• [INSTRUCTION 1]
In the entries, start at the line containing "1400x855 pixels. Task: Click" and go through the last entry. Give those lines again with "scrollbar" changed to "scroll bar" and nothing else altered.

TEXT EXCERPT start

Thursday, February 1, 2024

Ogden's Union Station

Prologue: I serve on the Supervisory Committee of the Goldenwest Credit Union, an institution that was organized to serve railroad employees in Ogden's Union Station. I wrote the following history to celebrate the Union Station's hundredth anniversary, which is occurring this year.  

I don't know if they'll use my essay at the Annual Meeting, but I find this history interesting, so I thought that I would share it here.

By the way, I should add that, except in my limited official capacity, I do not speak for the Goldenwest Credit Union. The opinions and commentary expressed here are my own, and have not been vetted by nor approved Goldenwest Credit Union.


OGDEN UNION STATION

 

This year marks the 100th anniversary of Ogden’s Union Station. That depot building is special to those of us here at Goldenwest because it is our birthplace. Our credit union was founded in that very station only a dozen years after it opened.

TEXT EXCERPT end
SUPPLIED MATERIAL start

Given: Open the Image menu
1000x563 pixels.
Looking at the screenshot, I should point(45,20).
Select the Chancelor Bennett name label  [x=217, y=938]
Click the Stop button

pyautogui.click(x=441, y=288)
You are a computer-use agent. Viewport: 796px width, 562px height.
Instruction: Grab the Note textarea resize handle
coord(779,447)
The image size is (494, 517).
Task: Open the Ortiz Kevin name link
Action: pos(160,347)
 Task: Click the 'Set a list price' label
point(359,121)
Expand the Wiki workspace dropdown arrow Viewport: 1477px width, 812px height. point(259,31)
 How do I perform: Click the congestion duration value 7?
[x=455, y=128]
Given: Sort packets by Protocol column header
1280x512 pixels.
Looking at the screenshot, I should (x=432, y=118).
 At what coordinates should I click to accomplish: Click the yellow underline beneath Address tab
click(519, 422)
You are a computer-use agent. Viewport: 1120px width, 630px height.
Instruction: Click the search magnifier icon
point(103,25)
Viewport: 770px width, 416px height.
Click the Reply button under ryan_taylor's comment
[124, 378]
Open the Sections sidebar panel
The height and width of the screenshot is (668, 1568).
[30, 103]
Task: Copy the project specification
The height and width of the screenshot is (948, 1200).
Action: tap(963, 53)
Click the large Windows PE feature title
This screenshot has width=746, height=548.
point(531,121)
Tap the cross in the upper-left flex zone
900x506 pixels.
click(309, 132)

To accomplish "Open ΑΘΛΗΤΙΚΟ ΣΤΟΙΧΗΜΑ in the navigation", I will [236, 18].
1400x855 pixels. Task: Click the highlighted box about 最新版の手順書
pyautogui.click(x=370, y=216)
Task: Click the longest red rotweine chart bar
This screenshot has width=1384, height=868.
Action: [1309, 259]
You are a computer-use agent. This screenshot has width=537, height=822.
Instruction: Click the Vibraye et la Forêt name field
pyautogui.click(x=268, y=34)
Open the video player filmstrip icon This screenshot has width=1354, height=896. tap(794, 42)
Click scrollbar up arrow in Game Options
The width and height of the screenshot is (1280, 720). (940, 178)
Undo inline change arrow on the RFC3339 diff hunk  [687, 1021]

SUPPLIED MATERIAL end

• [INSTRUCTION 2]
In the post about Ogden's Union Station, why is the depot building special to the people at Goldenwest?

• [WORKED ANSWER 1]
1400x855 pixels. Task: Click the highlighted box about 最新版の手順書
pyautogui.click(x=370, y=216)
Task: Click the longest red rotweine chart bar
This screenshot has width=1384, height=868.
Action: [1309, 259]
You are a computer-use agent. This screenshot has width=537, height=822.
Instruction: Click the Vibraye et la Forêt name field
pyautogui.click(x=268, y=34)
Open the video player filmstrip icon This screenshot has width=1354, height=896. tap(794, 42)
Click scroll bar up arrow in Game Options
The width and height of the screenshot is (1280, 720). (940, 178)
Undo inline change arrow on the RFC3339 diff hunk  [687, 1021]

• [WORKED ANSWER 2]
It is Goldenwest's birthplace. The credit union was founded in that very station only a dozen years after the station opened.